'Yol'un sonu ateş çukuru

Nurullah AY

Çukurlaşan insanlar ya bu dünyada ya da öte dünyada mutlaka hak ettikleri yeri bulacaklardır.

Kimi bu dünyada aşağılıklar grubuna dâhil olacak kimi de Cehennem çukurunu boylayacaktır. Buna amiyane tabirle İlahi adalet de denilebilir.

***

"Beni yakın, küllerimi de Boğaz Köprüsü'nden Marmara Denizi'ne atın" demişti bir röportajında beyaz Türklerin solcu artisti.

Ve nihayet YOL'un sonu geldi.

Her son, yeni bir başlangıca gebe…

“Küfürbazdı” dedi bir arkadaşı, “yakışıklıydı” dedi bir başka seveni.

Mezarındaki kalabalığın tamamı,  YOL'unun yolcusu olduğunu iddia eden oğlu da dâhil, herkes ama herkes, ona ihanet etti.

Dolayısıyla geride tek bir sadık dost bırakmadan gitti.

Üstelik hesapları alt üst olmuş bir halde.

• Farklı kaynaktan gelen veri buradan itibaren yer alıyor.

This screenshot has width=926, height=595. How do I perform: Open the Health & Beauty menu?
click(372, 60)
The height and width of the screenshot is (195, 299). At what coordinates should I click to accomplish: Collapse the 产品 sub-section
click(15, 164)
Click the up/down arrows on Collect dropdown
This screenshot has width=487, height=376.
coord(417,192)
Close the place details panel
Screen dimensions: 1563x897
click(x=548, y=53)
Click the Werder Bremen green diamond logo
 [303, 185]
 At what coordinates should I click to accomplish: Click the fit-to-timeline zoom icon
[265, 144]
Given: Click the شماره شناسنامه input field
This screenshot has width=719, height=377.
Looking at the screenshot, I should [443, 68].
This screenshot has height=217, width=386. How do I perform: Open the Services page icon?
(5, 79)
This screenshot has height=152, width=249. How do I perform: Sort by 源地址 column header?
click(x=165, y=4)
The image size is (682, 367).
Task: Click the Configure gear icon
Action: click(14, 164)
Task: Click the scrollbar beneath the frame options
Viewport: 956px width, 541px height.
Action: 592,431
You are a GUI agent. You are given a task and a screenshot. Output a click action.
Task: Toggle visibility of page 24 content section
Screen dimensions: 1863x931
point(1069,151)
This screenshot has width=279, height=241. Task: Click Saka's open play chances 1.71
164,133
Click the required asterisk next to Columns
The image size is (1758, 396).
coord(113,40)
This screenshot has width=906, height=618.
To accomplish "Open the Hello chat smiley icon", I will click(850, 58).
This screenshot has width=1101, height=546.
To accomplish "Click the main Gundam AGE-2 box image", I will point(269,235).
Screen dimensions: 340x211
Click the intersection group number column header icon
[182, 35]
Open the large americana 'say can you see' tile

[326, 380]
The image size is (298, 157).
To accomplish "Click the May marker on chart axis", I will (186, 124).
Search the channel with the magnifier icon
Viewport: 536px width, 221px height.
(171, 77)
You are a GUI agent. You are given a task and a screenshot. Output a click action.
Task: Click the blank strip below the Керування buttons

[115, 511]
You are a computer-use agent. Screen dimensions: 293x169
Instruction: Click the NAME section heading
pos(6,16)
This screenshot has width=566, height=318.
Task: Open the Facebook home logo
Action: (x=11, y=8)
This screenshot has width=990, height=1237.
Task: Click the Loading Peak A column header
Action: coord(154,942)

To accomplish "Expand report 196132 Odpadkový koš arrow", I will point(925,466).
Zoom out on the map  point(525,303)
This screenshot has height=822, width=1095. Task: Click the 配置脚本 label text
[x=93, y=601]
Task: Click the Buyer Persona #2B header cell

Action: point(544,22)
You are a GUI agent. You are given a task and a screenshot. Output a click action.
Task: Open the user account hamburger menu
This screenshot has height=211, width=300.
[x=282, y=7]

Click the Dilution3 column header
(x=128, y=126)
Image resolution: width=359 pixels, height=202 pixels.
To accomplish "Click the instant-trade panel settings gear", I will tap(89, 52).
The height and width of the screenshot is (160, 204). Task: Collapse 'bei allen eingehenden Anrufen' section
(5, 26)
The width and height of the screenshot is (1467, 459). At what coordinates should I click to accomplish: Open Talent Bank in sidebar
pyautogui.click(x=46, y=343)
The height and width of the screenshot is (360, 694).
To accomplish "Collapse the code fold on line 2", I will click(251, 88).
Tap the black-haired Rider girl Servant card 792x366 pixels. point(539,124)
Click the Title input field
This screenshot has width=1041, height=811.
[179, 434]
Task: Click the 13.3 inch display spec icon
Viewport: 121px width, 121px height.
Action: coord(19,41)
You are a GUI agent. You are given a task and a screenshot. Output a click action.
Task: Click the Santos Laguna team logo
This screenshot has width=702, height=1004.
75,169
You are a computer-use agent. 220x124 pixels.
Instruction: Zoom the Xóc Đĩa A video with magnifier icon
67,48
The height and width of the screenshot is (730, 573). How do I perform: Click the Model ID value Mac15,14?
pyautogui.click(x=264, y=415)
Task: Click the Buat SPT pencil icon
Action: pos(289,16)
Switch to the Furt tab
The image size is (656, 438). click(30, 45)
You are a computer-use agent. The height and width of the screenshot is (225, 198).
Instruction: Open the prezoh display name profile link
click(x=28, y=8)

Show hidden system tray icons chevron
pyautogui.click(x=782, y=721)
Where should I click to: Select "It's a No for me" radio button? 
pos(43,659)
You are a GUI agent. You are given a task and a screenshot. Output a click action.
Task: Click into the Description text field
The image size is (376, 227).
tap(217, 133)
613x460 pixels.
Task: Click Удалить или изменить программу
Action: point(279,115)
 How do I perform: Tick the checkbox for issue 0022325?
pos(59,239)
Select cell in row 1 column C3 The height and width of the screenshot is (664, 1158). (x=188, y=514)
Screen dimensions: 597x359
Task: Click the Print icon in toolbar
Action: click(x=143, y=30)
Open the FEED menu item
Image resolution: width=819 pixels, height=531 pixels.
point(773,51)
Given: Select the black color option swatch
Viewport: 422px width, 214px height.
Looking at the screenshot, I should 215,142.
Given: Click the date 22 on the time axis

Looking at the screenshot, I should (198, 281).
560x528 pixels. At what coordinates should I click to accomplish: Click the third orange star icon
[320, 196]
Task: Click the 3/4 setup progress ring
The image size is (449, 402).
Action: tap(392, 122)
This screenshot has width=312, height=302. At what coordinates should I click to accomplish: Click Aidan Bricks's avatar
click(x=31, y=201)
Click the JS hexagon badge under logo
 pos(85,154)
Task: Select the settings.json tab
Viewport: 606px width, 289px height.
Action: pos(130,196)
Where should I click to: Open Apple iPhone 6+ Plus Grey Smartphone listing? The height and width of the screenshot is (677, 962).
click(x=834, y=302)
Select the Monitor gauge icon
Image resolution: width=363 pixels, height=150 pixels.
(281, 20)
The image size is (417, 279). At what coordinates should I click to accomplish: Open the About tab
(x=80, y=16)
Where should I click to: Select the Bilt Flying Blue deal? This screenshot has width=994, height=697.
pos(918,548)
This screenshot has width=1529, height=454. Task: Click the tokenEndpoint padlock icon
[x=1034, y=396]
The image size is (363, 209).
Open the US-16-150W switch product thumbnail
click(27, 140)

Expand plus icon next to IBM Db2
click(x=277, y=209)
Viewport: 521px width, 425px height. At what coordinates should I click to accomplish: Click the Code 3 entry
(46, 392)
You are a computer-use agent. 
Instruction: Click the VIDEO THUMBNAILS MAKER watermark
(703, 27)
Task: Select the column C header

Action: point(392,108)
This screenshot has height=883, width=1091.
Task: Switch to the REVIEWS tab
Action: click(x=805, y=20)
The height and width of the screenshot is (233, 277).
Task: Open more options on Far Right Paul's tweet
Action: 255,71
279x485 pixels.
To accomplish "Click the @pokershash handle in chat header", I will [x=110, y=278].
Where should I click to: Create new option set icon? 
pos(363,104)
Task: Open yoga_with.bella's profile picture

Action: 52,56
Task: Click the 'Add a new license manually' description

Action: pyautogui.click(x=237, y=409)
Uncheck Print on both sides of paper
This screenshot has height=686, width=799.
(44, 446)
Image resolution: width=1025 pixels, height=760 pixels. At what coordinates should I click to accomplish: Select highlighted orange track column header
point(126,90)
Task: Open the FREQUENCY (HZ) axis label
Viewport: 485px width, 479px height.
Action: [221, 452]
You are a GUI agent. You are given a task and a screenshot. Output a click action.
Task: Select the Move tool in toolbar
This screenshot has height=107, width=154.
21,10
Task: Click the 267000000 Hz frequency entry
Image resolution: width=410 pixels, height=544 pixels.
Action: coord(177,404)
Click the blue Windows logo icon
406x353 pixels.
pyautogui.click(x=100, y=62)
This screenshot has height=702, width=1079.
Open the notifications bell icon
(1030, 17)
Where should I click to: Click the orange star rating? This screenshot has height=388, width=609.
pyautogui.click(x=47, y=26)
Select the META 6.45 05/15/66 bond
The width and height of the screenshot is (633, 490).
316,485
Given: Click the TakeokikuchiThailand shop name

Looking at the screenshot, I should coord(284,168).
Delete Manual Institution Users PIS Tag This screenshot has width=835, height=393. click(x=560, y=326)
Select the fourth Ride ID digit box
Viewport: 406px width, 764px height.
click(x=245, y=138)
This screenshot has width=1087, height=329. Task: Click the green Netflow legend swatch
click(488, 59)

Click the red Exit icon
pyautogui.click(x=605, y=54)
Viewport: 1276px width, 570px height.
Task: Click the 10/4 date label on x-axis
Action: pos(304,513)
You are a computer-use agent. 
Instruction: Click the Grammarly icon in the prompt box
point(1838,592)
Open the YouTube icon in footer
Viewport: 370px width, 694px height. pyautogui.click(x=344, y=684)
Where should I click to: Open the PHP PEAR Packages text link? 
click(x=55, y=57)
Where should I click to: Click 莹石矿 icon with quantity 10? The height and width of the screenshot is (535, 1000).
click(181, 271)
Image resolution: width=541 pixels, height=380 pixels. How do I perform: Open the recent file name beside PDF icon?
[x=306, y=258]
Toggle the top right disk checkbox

Hatırlanacağı üzere "97 yaşında, yatağımda ve birden öleceğim"  demişti yine bir başka röportajında.

Ancak Azrail'in şakası yoktu ve façasını fena çizmişti.

Yatağında ve birden öleceğini umarken her solcunun kara bahtı gibi Coni'nin kucağında, yani emperyalist gördüğü Amerikan Hastanesi'nde son nefesini vermişti.

Tek sadık dostu yoktu, derken arkasında vasiyetine ihanet eden bir SÜRÜ insandan söz ediyorum.

SÜRÜ filmi belki de daha bir anlam kazandı, o kabalalık sonrası.

Bu kadar hainin bir arada olduğu ilk cenaze töreni de denilebilir.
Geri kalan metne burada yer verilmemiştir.